El papa Francisco culminó su misa en el Parque Bicentenario en Quito. En la parte de la homilía (sermón que explica la lectura del Evangelio en un acto litúrgico) el Sumo Pontífice hizo énfasis en la unidad de las personas e hizo un llamado a confiar en el otro, dejando las intrigas y dudas a un lado.

A continuación la transcripción completa de las palabras del líder de la Iglesia Católica:

La palabra de Dios nos invita a vivir la unidad para que el mundo crea.

Imagino ese susurro de Jesús en la última cena como un grito en esta mesa que celebramos en el Parque Bicentenario.
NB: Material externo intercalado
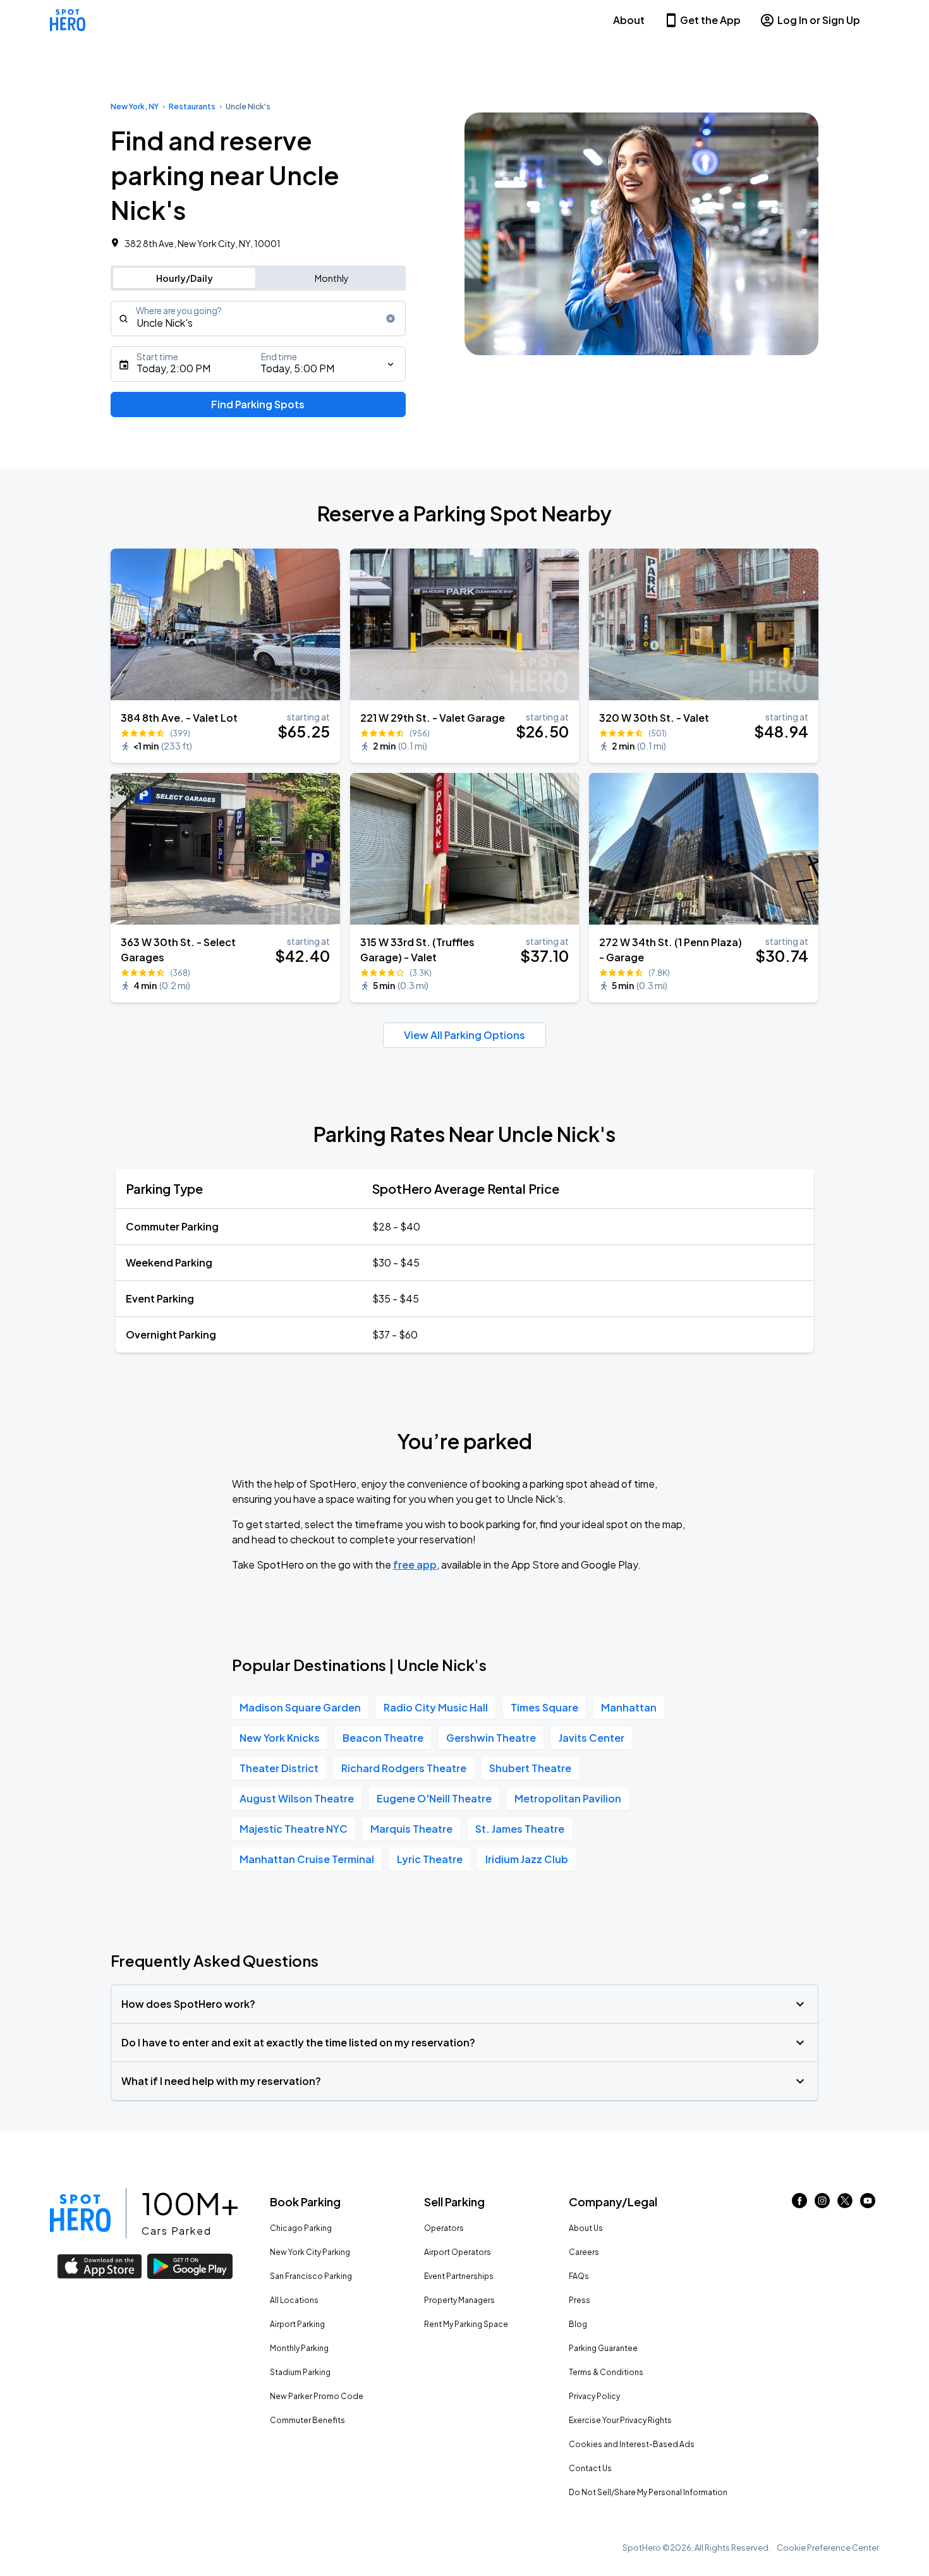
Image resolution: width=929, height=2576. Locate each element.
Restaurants (192, 106)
Imaginémoslo juntos. El bicentenario de aquel grito de Independencia de Hispanoamérica, ese fue un grito nacido de la conciencia de la falta de libertades, de estar siendo exprimidos, saqueados, sometidos a conveniencias circunstanciales de los poderosos de turno. Quisiera que hoy los 2 gritos concorden bajo el hermoso desafío de la evangelización, no de palabras altisonantes ni con términos complicados, sino que nazca de la alegría del Evangelio que llena el corazón y la vida entera de los que se encuentran con Jesús, quienes se dejan salvar por él son liberados del pecado, de la tristeza, del vacío interior, del aislamiento, de la conciencia aislada. Nosotros aquí reunidos todos juntos alrededor de la mesa con Jesús somos un grito, un clamor nacido de la convicción de que su presencia nos impulsa a la unidad y señala un horizonte bello, ofrece un banquete deseable.
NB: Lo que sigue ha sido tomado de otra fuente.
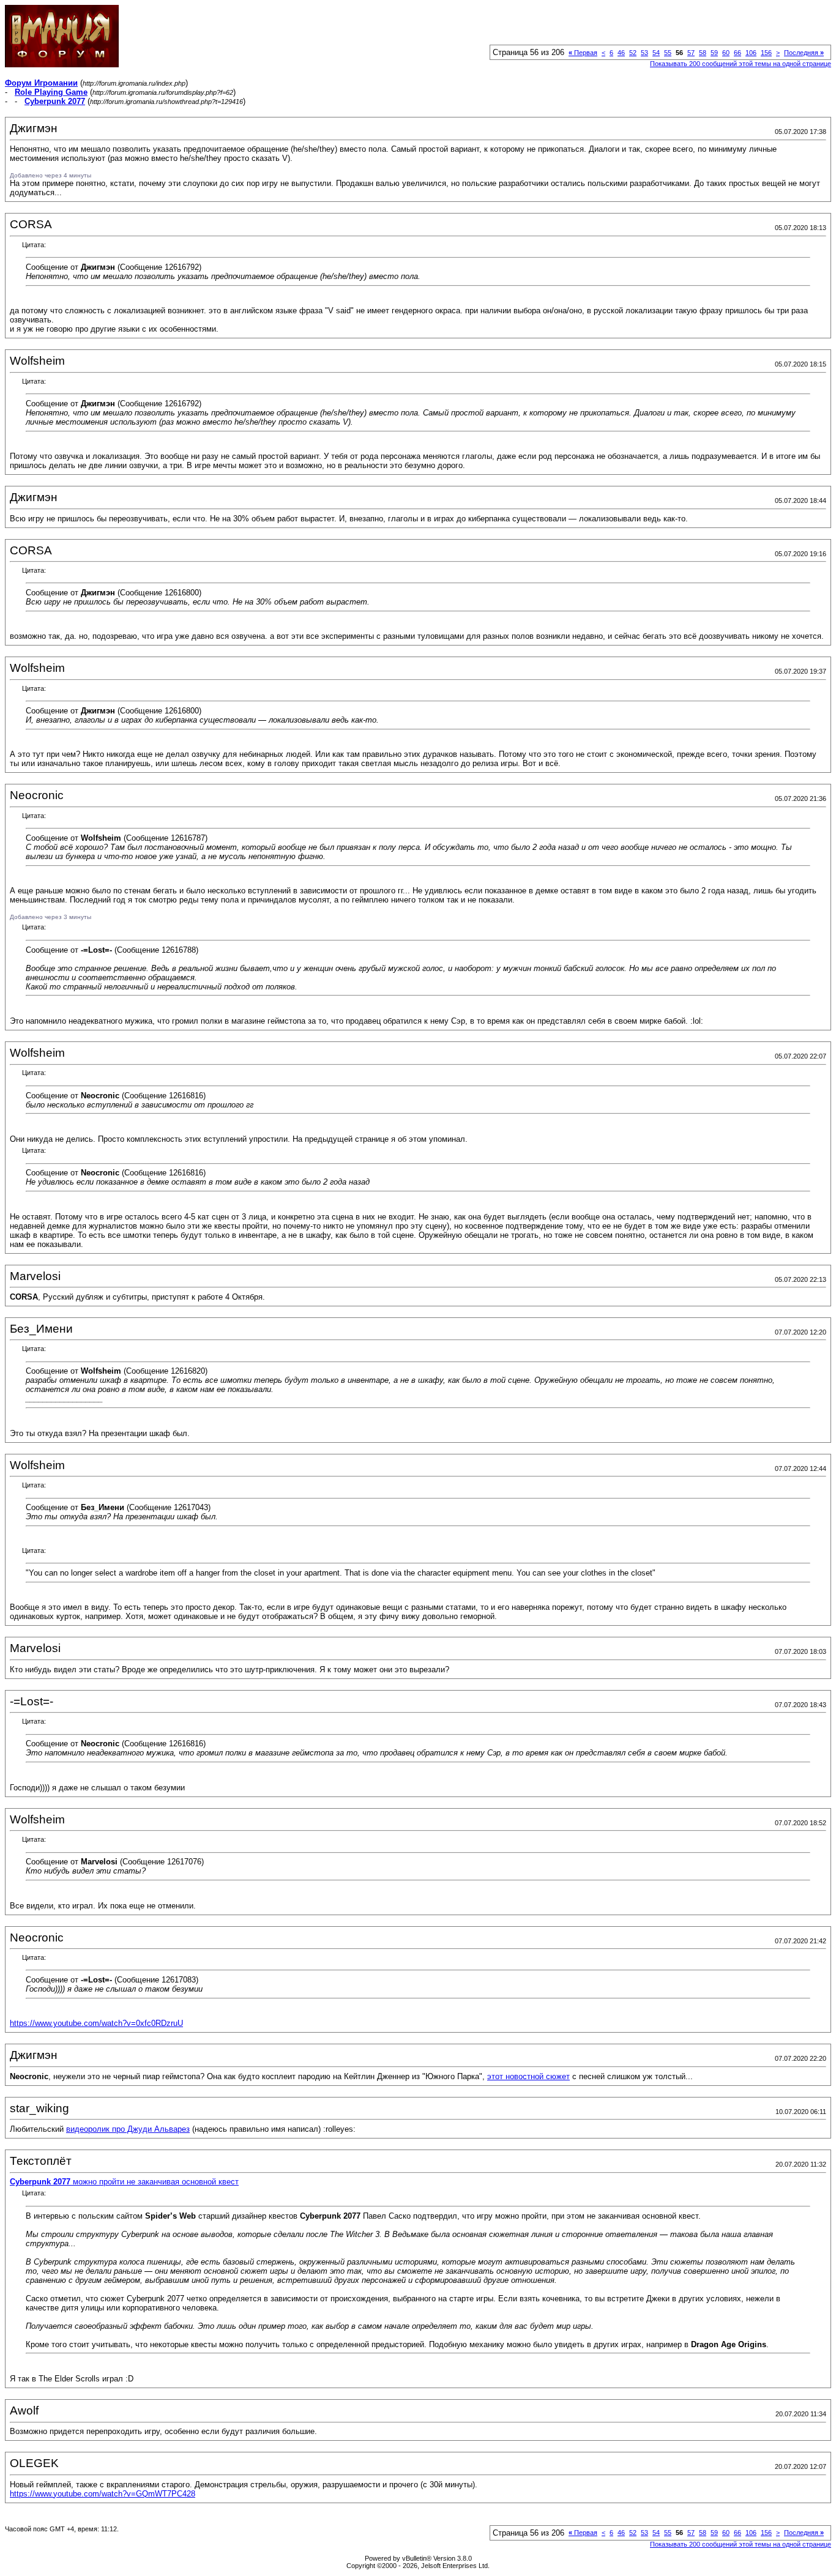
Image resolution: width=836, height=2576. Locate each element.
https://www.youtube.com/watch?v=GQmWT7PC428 (102, 2493)
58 (702, 52)
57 (691, 52)
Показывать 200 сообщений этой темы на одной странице (740, 63)
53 (644, 52)
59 (714, 52)
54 (656, 52)
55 (667, 52)
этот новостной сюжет (528, 2076)
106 (750, 52)
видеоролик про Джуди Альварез (128, 2129)
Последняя (804, 52)
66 (737, 52)
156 (766, 52)
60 (726, 52)
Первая (583, 52)
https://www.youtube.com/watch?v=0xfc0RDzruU (96, 2023)
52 (632, 52)
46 (621, 52)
"Padre que sean uno para que el mundo crea", así lo deseó mirando al cielo, a Jesús le brota este pedido en un contexto de envío, como tú me has enviado al mundo yo también los he enviado al mundo. En ese momento el Señor está experimentando en carne propia lo peorcito de este mundo al que ama, aún así, con locura. Intrigas, desconfianzas, traición, pero no esconde la cabeza, no se lamenta. También nosotros constatamos a diario que vivimos en un mundo lacerado por las guerras y la violencia. Sería superficial pensar que la división y el odio afectan sólo a las tensiones entre los países o los grupos sociales. En realidad son manifestación de ese difuso individualismo que nos separa y nos enfrenta, son manifestación de la herida del pecado en el corazón de las personas cuyas consecuencias sufre también la sociedad y la creación entera. Precisamente a este mundo desafiante con sus egoísmos, Jesús nos envía y nuestra respuesta no es hacernos los distraídos, argüir que no tenemos medios o que la realidad nos sobrepasa, nuestra respuesta repite el clamor de Jesús y acepta la gracia y la tarea de la unidad.
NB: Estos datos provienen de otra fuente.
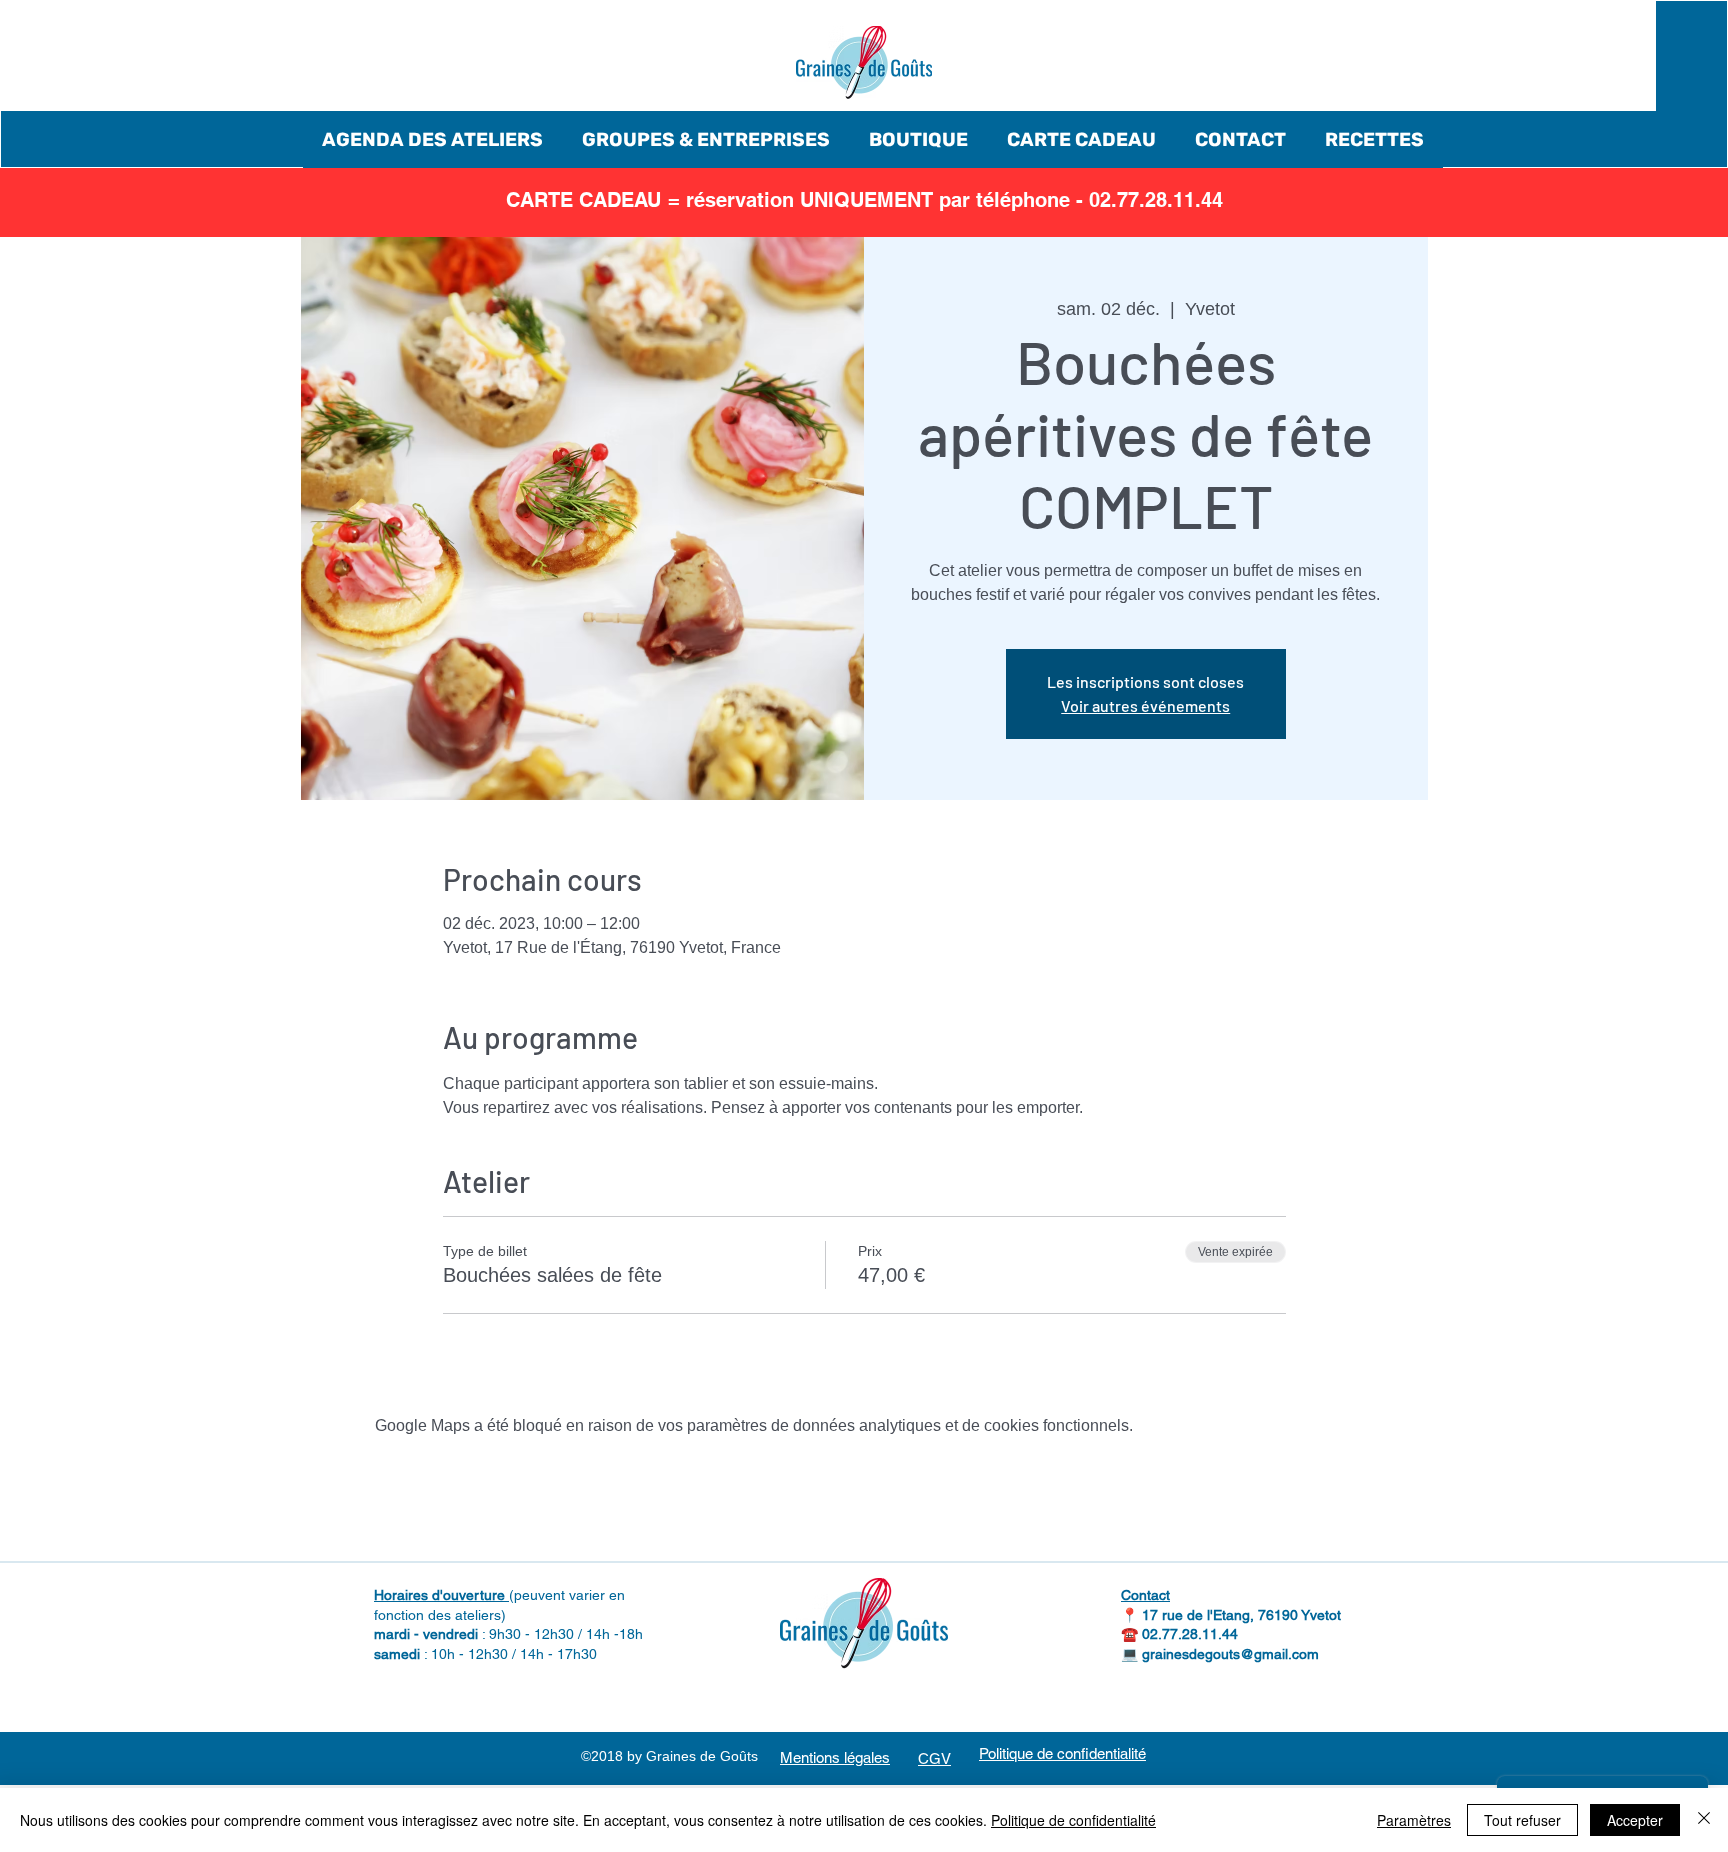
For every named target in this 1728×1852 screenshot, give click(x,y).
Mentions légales (835, 1757)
A aquel grito de libertad prorrumpido hace poco más de 200 años no le faltó ni convicción ni fuerza, pero la historia nos cuenta que solo fue contundente cuando dejó de lado los personalismos, el afán de liderzgos únicos, la falta de comprensión de otros procesos libertarios con características distintas, pero no por eso antagónicas. Y la evangelización puede ser vehículo de unidad de aspiraciones, sensibilidades, ilusiones y hasta de ciertas utopías. ¡Claro que sí! Eso creemos y gritamos. Mientras en el mundo, especialmente en algunos países, reaparecen diversas formas de guerras y enfrentamientos, los cristianos queremos insistir en nuestra propuesta de reconocer al otro, de sanar las heridas, de construir puentes, de estrechar lazos y de ayudarnos mutuamente a llevar las cargas.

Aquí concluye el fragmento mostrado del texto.